(urth) This Week in Google Alerts: Home Fires
DAVID STOCKHOFF
dstockhoff at verizon.net
Fri Apr 13 06:57:37 PDT 2012
________________________________
From: Marc Aramini <marcaramini at yahoo.com>
To: The Urth Mailing List <urth at lists.urth.net>
Sent: Friday, April 13, 2012 9:11 AM
Subject: Re: (urth) This Week in Google Alerts: Home Fires
I just think caring about those who are boorish and guilty is a waste of effort - their punishment is to be shunted off - to hang out with their own kind. It is the criminal who makes a hell of jail and incarceration for other criminals.
The system is emasculated. When I was 4 years old we lived in a non-english speaking country where a blond American boy was a target of violence. Once I was beaten by a group, my head left severely lacerated. I saw them make geese smoke cigarettes. The cruelty of humanity is real and it needs to be deterred with VIOLENCE.
Perhaps 10 times in my life I have been walking by somewhere and heard "faggot" under someone's breath. EVERY time, I turn and look them in the eye and start a confrontation. "Say it again." Only once have they not backed down and squirmend and had fear in their eyes, and I am a very small man. It is the look of sheer and utter hatred they see in my eye - they know that violence is going to be the immediate and swift consequence of their nonsense, and they repent.
The violent mentality is fascinating - there is no greater joy than being hit by a man and knowing that he cannot hurt you. That is power. Power and its enforcement or some absolute moral code are the only thing that can keep these kind of men in line. Have you never seen the leer, the wicked smile, on the face of Roberto Duran? I know why he's smiling, and so do these violent criminals. An emasculated justice system can never truly cope with those who are still feral at heart, and nothing on earth can change them if they do not want to change. It is only fear that will keep them behaving, and swift pain that they cannot endure.

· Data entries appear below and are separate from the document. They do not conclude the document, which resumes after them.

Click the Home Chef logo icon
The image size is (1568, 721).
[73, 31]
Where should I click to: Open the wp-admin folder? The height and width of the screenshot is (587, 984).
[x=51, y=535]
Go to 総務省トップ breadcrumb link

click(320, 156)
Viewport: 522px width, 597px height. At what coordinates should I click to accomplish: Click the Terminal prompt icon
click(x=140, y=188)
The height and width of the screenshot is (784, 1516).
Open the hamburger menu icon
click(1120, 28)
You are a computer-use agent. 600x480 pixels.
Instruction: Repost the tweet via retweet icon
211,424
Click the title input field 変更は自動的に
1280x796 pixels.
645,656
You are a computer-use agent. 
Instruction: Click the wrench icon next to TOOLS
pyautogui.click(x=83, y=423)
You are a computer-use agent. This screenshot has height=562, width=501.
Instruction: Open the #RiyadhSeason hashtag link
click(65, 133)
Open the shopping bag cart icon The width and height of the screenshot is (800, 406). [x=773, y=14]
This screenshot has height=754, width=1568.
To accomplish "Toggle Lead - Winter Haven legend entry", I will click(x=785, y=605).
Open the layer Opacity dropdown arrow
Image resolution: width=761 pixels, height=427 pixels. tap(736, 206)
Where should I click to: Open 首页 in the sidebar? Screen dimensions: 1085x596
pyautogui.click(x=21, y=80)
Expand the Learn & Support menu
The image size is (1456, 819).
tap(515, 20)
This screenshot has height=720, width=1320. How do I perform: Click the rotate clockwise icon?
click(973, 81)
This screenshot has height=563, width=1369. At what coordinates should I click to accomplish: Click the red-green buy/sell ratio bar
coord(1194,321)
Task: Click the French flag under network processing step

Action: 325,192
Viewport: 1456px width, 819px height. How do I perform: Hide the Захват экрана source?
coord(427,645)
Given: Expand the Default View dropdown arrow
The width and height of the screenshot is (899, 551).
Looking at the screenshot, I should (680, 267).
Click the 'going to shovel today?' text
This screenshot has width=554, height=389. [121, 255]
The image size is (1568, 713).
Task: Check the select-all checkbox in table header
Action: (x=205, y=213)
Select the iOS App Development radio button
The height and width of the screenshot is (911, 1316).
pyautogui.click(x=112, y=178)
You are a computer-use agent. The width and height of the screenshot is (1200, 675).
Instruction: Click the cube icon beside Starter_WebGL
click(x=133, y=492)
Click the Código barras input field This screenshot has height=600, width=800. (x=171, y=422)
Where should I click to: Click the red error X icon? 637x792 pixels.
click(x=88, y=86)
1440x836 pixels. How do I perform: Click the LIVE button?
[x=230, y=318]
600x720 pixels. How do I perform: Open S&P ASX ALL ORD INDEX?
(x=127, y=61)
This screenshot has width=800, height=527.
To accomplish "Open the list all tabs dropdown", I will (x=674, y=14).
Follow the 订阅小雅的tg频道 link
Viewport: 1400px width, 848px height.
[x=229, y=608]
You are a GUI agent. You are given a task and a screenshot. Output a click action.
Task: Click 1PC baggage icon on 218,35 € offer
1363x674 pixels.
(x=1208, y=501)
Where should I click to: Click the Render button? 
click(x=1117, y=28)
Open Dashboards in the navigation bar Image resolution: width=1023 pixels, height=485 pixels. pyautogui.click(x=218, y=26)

---I think the proportion of people for whom this---and only this---works is miniscule. On the one hand you have people who can be reached other ways if they are treated with some degree of dignity. On the other you have an even tinier minority of people who cannot be reached at all by any degree of violence.
No one actually does care about such people as this, so I'm not sure why that point always must be made. It's irrelevant to my point: that state violence can itself break the social contract. When the state murders, it loses its legitimacy and ceases to be a state. When the state inflicts arbitrary violence on some, it asserts the right to arbitrarily inflict it on others.
I am perpetually baffled as to why Americans are so willing to set aside these basic lessons that inform their national constitution.